It's the inability to participate in the rituals or beliefs of a particular faith tradition.

It's a practical problem.

So like, if a patient is hospitalized and can't go to mass on Sunday.

Or can't face Mecca to pray because they're in traction, or they can't keep their dietary laws because of the hospital food.

That is impaired religiosity.

It is a practical barrier to their practice.

Okay, so how is that different from spiritual distress?

Spiritual distress is much broader and deeper.

It's an impaired ability to experience meaning and purpose in life.

This affects their connectedness with self, others, nature, or higher power.

You can have spiritual distress without being religious at all.

It is a full -grown existential crisis.

A crisis of meaning.

Precisely.

And finally, Nanda isn't all negative.

There's spiritual wellbeing, readiness for enhanced.

Right, this is a positive diagnosis.

It means the patient has the ability to integrate meaning and purpose, and they're ready to strengthen it.

It's an opportunity for growth.

It's the patient saying, this is important to me and I wanna go deeper.

So we have the definitions, we have the codes.

But let's talk about the reality gap because the text is pretty blunt about this.

It is.

We have all these codes, we had these frameworks, but are we using them?

The stats say,

not really.

Hit us with the numbers.

The text cites a survey from 2010 of British psychiatrists.

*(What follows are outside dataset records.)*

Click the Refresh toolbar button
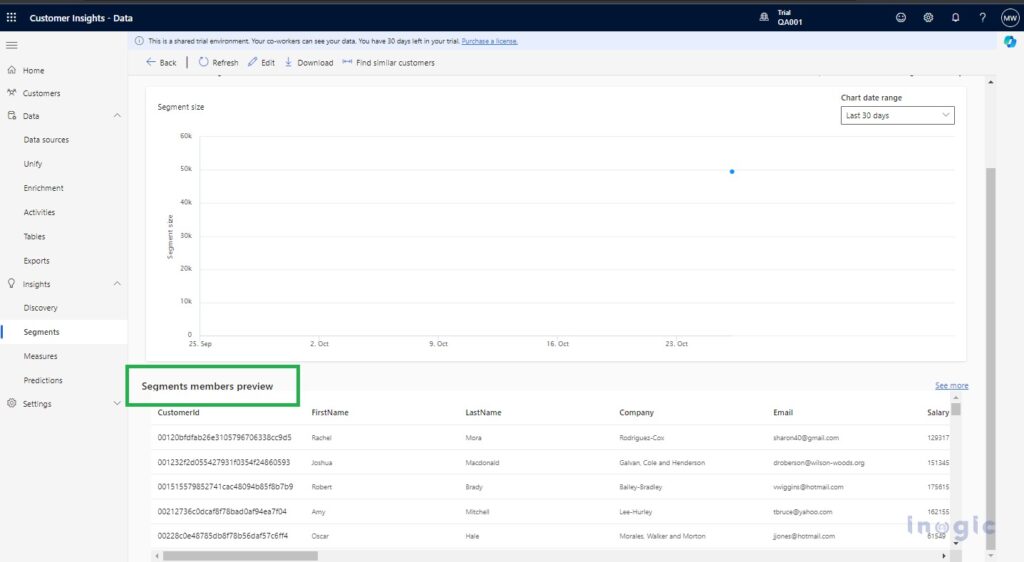Screen dimensions: 1024x562 click(218, 63)
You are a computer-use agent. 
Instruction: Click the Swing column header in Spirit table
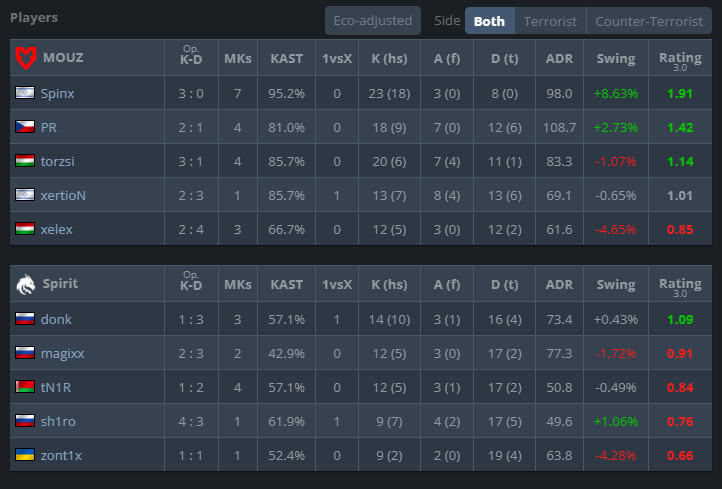click(x=616, y=285)
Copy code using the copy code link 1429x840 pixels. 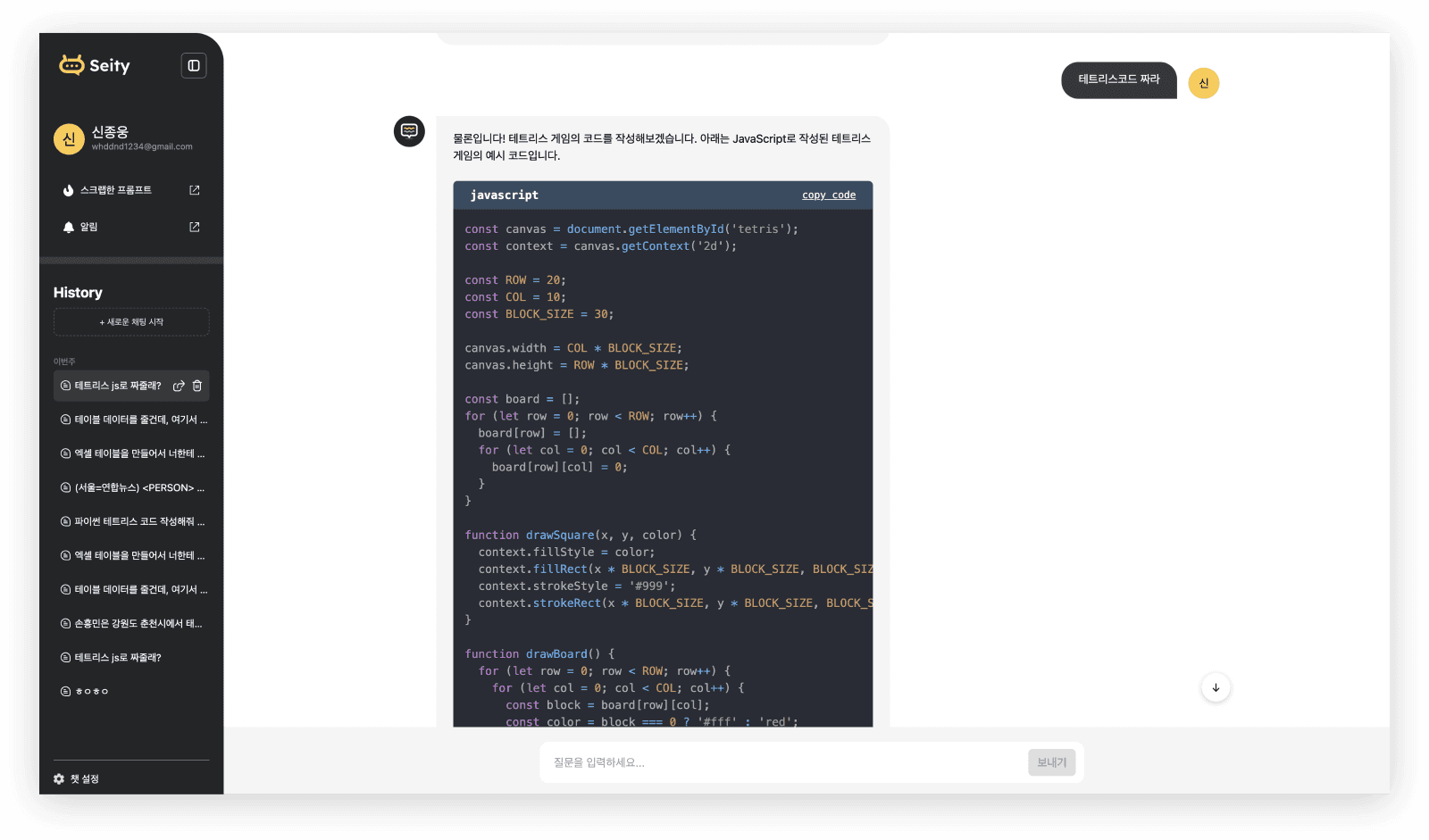point(828,195)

Only 50 % reported taking a spiritual history.

And even when they did, it was sporadic and usually just to check if the patient was delusional.

So it was a, do you think you're Jesus?

Kind of question.

We say, no, okay, spiritual history done.

It was a symptom check, not a care check.

And for adolescents, it's even worse.

Much worse.

Another study found that 60 % of adolescent inpatients were never asked about their beliefs by a mental health professional.

60%, we're just not asking.

But here is the paradox we mentioned in the intro.

The text calls it the psychiatrist paradox.

This is so fascinating.

Research shows that psychiatrists are personally less religious than other doctors.

They are more likely to identify as spiritual, but not religious or even atheist.

Okay, so you'd think they'd be less likely to talk about it.

Right, you'd think that.

But T, they're more likely than other physicians to ask about spiritual concerns.

Why?

What's the reason for that?

Because they recognize the power of emotion and suffering.

They are more comfortable talking about the negative emotions that lead to suffering.

They see the connection between the spirit and the mind, even if they aren't religious themselves.

So they understand that if the patient believes they are damned, that belief has real clinical consequences.

Oh, whether the psychiatrist believes in damnation or not, it's about the patient's reality, not their own.

That makes a lot of sense.

But there is a caution here from a researcher named Liu.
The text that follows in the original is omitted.